• Task to complete: Print the lines of the listing below exactly, from the line with "Given: Click the" through the last line of the listing, both included. Leave the pictures out.

--- start of Data for this task ---

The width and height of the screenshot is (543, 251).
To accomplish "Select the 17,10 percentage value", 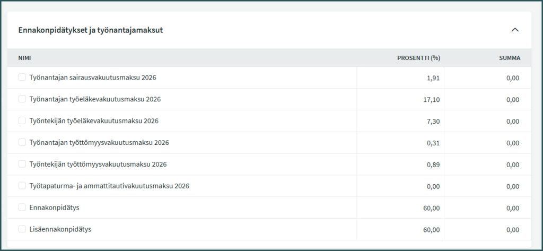I will click(x=431, y=100).
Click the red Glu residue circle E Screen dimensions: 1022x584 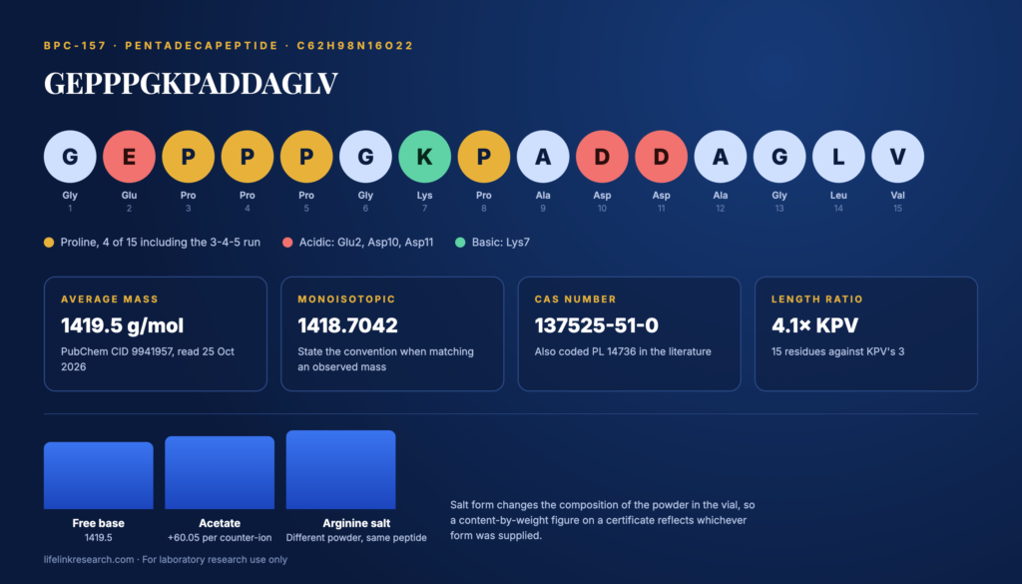129,157
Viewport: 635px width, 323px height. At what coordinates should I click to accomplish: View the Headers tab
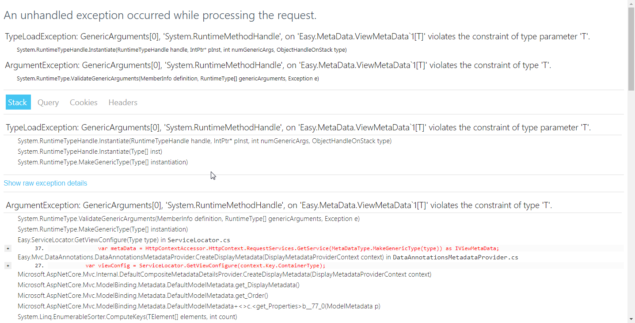[122, 102]
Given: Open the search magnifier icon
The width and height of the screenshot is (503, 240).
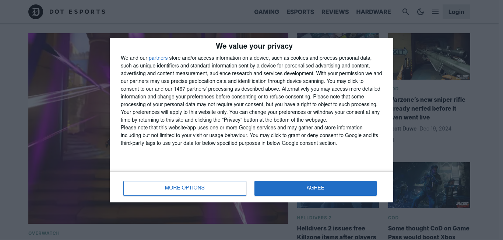Looking at the screenshot, I should [x=406, y=12].
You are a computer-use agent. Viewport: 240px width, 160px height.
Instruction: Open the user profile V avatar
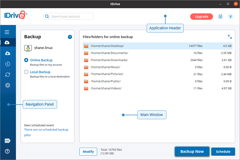tap(230, 17)
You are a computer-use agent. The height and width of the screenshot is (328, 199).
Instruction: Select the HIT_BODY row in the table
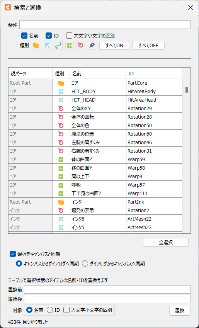click(95, 92)

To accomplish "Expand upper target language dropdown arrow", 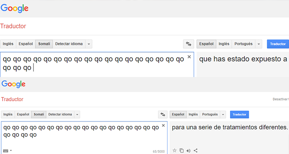I will (x=259, y=44).
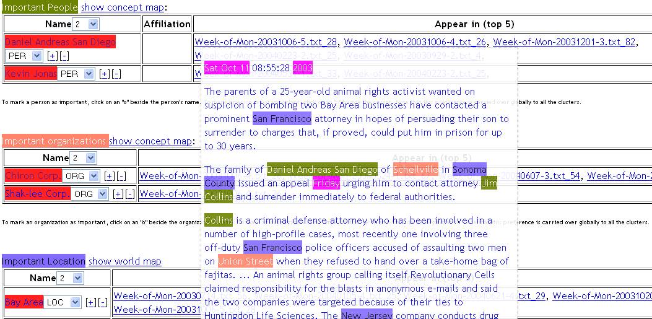Select the Kevin Jonas person entry
Image resolution: width=652 pixels, height=319 pixels.
(x=30, y=74)
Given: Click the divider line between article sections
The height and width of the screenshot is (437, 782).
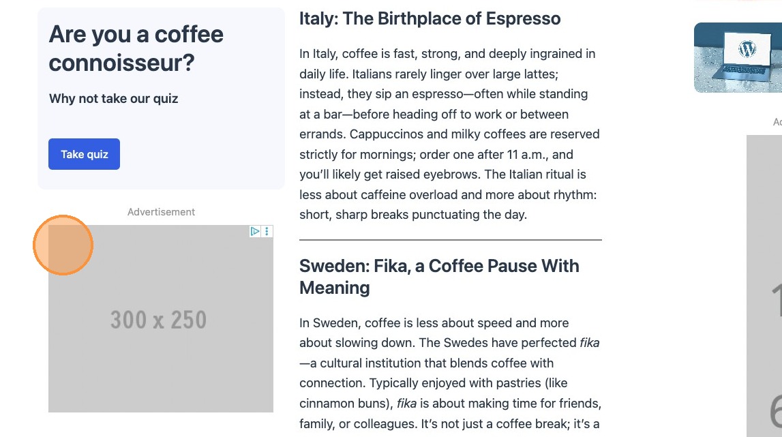Looking at the screenshot, I should tap(450, 240).
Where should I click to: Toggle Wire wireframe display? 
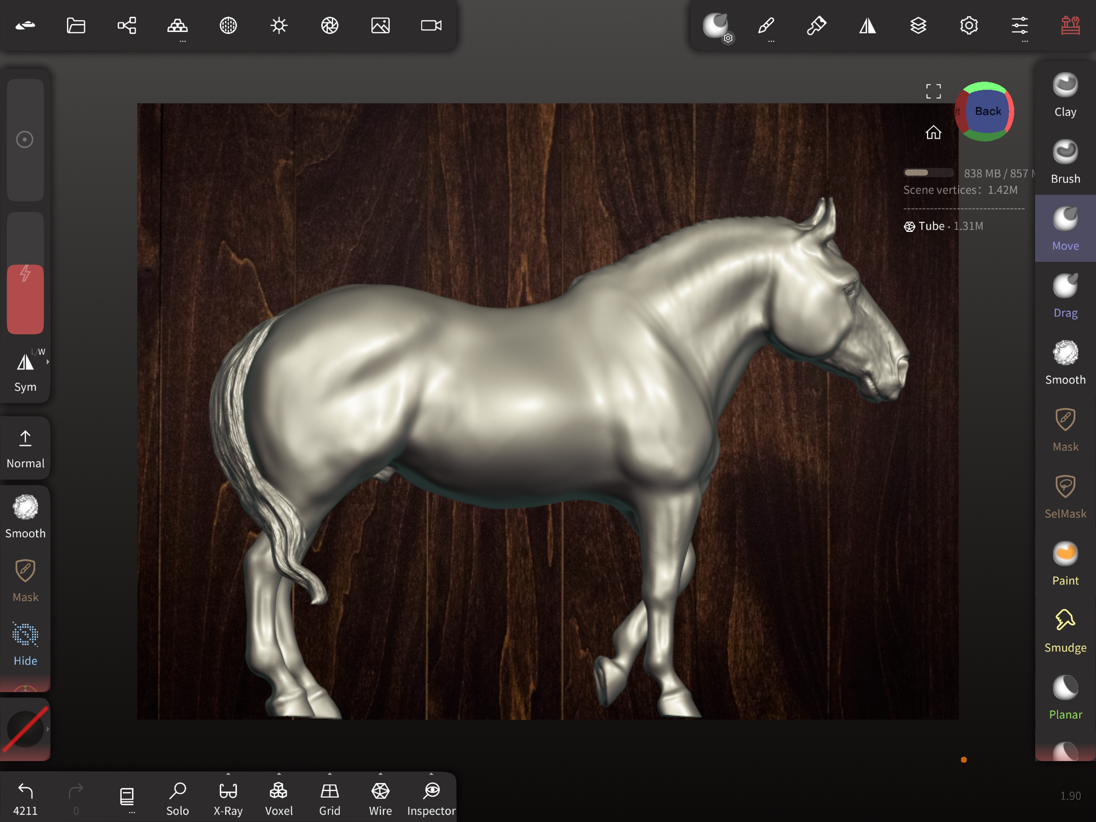pyautogui.click(x=380, y=797)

--- end of Data for this task ---

• Task output:
Given: Click the divider line between article sections
The height and width of the screenshot is (437, 782).
Looking at the screenshot, I should tap(450, 240).
Where should I click to: Toggle Wire wireframe display? 
pyautogui.click(x=380, y=797)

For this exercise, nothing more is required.